*GIVEN DATA:*
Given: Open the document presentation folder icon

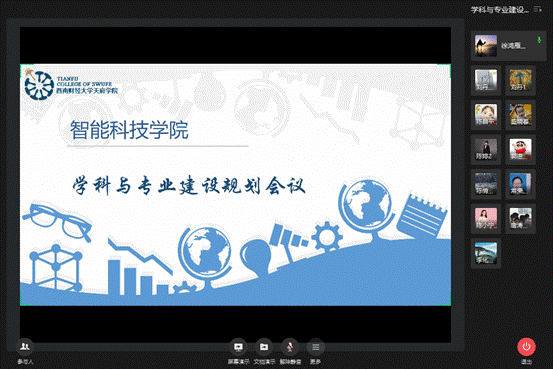Looking at the screenshot, I should (264, 347).
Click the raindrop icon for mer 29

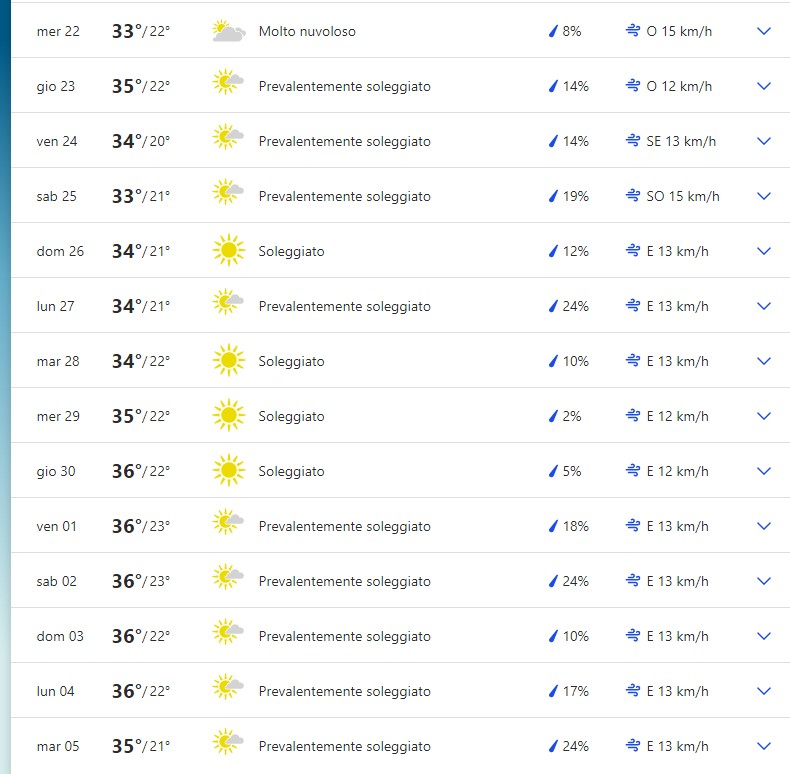(552, 416)
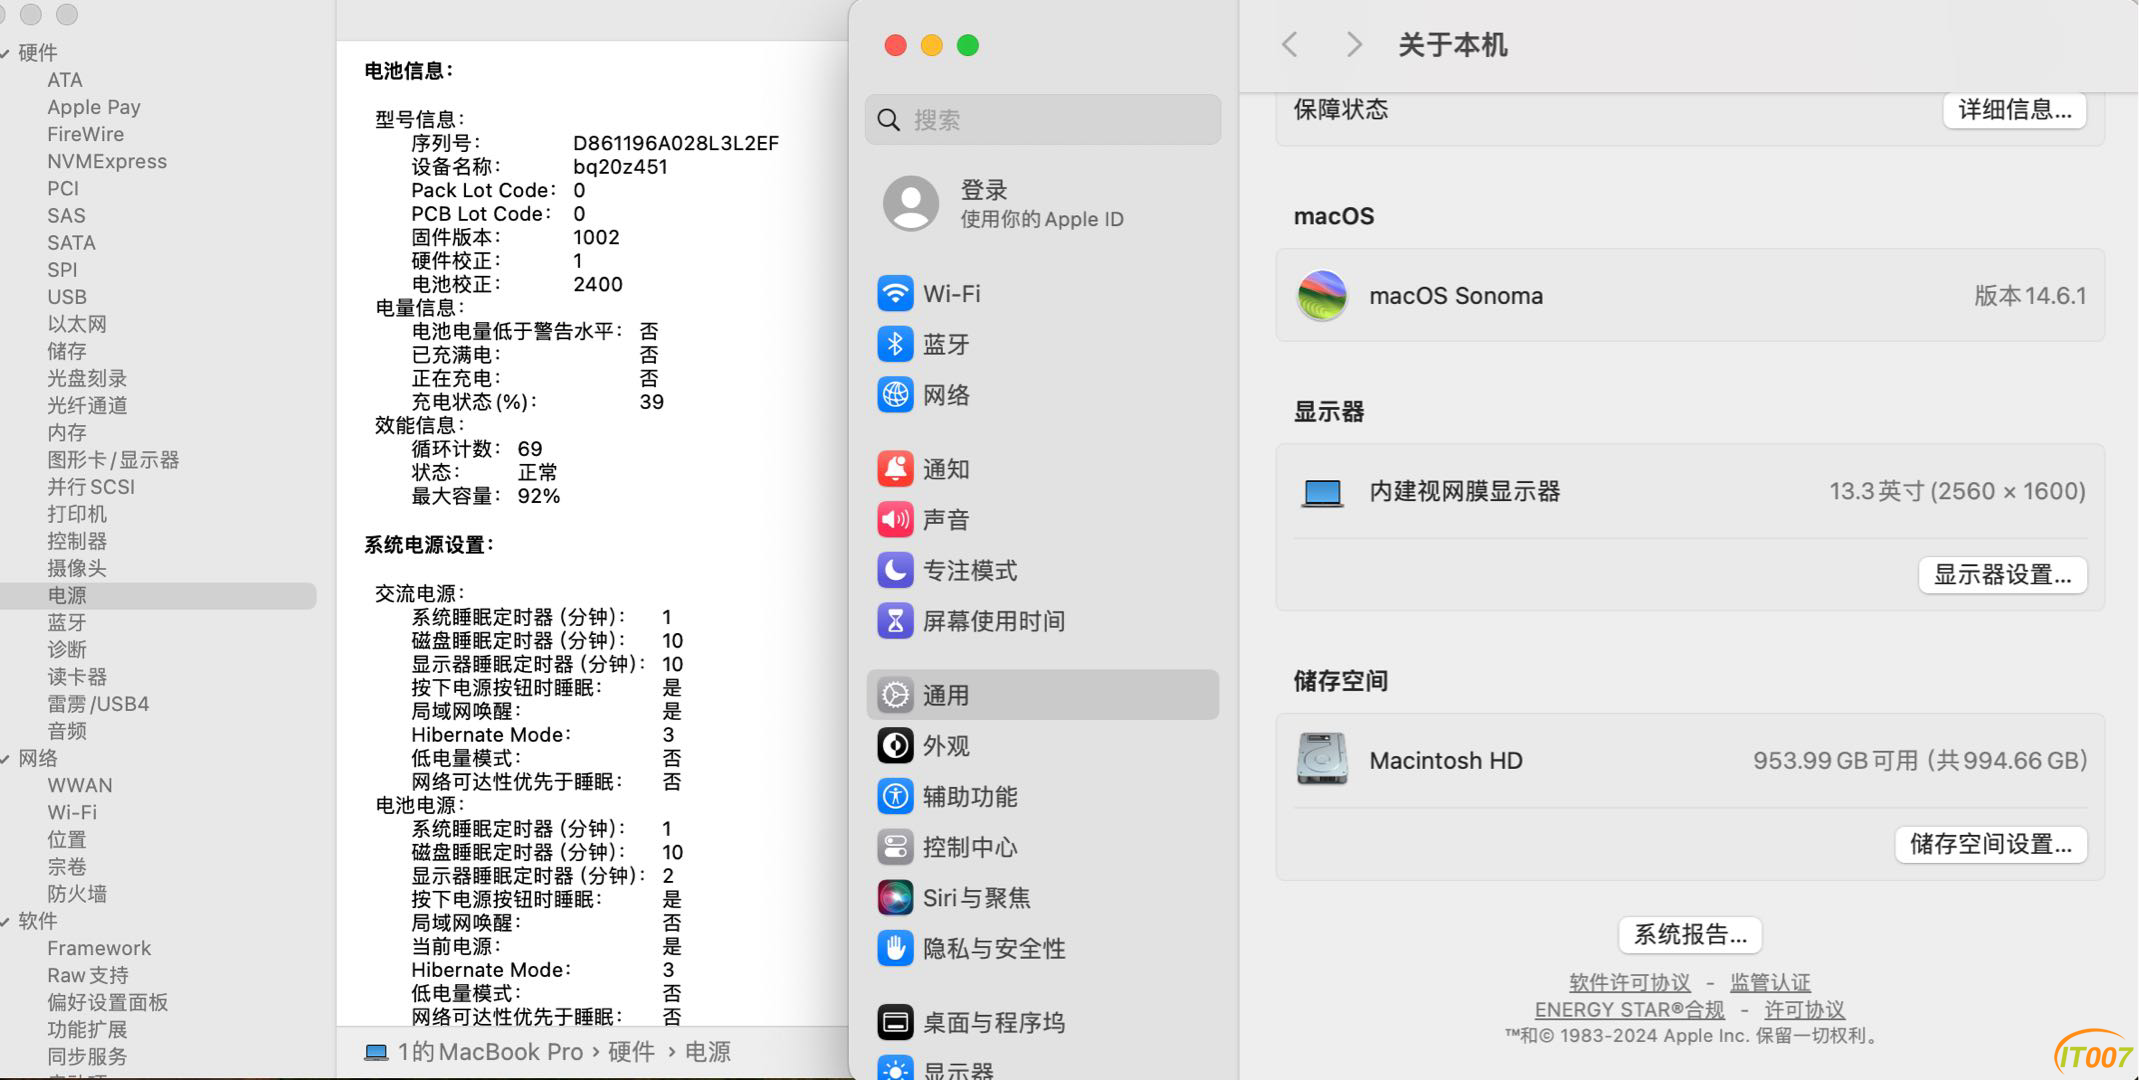Collapse the 软件 tree section

5,920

*REQUIREMENT:* Transcribe all of the material above word for word, omitting the pictures.

*RESULT OF THE EXERCISE:*
Given: Open the document presentation folder icon

Looking at the screenshot, I should (264, 347).
Click the raindrop icon for mer 29

(552, 416)
Collapse the 软件 tree section

5,920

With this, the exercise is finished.